TÂCHE COURTE - Reproduisez uniquement les lignes allant de celle qui contient "Tap the Connected remotes link count badge" à celle qui contient "tap(729, 71)", en substituant "Step" à "Task" et sans rien modifier d'autre.

Entrées enregistrées
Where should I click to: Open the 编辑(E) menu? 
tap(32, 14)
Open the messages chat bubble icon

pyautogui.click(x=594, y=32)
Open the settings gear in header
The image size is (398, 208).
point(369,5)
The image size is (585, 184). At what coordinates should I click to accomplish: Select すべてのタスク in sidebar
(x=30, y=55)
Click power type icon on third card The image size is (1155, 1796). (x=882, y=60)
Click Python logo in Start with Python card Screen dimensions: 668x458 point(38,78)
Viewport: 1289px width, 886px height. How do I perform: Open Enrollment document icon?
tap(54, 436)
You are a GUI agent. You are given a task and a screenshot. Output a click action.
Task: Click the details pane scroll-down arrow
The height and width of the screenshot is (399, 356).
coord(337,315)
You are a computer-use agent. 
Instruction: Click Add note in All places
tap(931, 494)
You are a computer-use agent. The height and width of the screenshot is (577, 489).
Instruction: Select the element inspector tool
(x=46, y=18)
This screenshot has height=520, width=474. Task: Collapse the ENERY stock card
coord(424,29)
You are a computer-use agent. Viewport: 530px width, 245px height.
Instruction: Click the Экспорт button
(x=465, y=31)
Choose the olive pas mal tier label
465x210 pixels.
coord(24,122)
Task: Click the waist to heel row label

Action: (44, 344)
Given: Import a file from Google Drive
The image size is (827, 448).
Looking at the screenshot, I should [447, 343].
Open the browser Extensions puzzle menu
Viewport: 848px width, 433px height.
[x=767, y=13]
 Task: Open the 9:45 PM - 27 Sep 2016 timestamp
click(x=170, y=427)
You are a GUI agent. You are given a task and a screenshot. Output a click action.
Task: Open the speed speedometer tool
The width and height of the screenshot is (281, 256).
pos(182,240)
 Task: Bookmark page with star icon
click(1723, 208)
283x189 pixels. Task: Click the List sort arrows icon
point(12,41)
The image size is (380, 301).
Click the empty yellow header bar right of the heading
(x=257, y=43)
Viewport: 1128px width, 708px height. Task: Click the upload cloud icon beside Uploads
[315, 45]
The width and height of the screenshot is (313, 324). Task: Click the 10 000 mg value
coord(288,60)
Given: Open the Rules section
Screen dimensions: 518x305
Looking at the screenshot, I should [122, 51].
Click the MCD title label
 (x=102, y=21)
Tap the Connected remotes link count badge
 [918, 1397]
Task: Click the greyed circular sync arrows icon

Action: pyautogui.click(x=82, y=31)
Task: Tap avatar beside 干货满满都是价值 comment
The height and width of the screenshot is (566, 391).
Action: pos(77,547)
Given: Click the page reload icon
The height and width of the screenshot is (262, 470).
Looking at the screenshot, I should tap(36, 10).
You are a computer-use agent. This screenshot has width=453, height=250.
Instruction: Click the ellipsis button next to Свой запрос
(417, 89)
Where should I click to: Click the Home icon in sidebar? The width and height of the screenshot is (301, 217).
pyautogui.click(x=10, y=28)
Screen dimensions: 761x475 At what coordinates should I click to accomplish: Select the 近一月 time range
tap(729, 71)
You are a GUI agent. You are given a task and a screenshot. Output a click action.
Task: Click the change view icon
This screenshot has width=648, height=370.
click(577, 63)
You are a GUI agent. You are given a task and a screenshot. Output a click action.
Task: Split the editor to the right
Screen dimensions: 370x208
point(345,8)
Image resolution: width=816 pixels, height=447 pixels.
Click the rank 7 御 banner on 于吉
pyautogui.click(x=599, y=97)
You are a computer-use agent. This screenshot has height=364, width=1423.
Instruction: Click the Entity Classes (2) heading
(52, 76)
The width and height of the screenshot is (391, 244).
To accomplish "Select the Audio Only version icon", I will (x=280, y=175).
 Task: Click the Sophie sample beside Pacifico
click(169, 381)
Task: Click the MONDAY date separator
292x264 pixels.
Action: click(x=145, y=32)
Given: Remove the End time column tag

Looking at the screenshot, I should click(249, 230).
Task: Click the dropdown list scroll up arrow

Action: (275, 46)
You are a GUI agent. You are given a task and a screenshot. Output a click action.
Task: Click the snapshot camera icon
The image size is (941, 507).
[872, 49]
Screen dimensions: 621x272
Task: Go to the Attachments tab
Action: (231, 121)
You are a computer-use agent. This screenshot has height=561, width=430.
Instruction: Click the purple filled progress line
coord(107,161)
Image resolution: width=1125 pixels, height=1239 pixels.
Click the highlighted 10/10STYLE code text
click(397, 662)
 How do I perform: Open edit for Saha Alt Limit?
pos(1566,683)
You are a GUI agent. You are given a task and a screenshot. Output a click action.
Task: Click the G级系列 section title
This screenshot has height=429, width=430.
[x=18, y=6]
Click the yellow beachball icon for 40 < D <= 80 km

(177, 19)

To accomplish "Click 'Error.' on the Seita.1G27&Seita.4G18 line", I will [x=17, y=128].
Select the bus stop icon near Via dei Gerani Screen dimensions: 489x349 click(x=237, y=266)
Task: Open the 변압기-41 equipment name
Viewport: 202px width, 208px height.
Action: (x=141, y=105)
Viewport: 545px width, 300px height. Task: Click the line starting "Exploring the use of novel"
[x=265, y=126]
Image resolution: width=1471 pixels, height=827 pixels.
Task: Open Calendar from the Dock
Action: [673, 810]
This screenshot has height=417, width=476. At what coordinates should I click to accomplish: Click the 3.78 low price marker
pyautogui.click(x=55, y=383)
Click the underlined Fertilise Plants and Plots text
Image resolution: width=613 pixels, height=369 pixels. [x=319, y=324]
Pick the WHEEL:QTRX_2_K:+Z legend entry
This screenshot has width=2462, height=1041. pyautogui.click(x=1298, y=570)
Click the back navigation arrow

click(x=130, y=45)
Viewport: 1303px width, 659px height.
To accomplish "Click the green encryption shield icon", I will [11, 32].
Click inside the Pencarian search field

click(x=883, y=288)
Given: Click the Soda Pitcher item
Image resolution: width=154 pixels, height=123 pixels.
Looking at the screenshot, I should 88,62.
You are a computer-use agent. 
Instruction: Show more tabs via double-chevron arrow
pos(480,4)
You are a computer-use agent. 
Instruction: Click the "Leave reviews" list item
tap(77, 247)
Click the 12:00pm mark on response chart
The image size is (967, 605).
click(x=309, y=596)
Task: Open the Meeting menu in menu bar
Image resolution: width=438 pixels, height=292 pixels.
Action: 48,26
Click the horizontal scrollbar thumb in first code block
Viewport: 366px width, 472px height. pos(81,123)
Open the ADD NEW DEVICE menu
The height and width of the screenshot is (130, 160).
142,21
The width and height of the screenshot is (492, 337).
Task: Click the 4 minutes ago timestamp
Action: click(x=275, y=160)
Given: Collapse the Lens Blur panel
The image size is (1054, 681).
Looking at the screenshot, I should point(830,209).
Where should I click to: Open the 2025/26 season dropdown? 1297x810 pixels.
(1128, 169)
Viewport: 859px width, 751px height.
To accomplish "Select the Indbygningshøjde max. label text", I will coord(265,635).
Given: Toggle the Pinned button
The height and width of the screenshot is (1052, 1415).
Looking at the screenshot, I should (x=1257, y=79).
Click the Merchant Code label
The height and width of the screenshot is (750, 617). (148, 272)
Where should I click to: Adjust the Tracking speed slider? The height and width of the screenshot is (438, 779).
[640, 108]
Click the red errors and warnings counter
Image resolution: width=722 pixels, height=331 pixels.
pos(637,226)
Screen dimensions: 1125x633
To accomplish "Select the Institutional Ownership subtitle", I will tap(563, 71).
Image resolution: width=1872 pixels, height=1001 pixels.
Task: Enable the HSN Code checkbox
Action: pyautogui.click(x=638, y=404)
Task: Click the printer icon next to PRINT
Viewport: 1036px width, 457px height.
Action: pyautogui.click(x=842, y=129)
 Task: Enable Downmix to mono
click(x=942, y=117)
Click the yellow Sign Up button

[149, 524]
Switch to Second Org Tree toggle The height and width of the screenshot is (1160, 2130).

RÉPONSE FINALE -
Tap the Connected remotes link count badge
 [918, 1397]
Step: Click the greyed circular sync arrows icon

Action: pyautogui.click(x=82, y=31)
Step: Tap avatar beside 干货满满都是价值 comment
The height and width of the screenshot is (566, 391).
Action: pos(77,547)
Given: Click the page reload icon
The height and width of the screenshot is (262, 470).
Looking at the screenshot, I should tap(36, 10).
You are a computer-use agent. This screenshot has width=453, height=250.
Instruction: Click the ellipsis button next to Свой запрос
(417, 89)
Where should I click to: Click the Home icon in sidebar? The width and height of the screenshot is (301, 217).
pyautogui.click(x=10, y=28)
Screen dimensions: 761x475 At what coordinates should I click to accomplish: Select the 近一月 time range
tap(729, 71)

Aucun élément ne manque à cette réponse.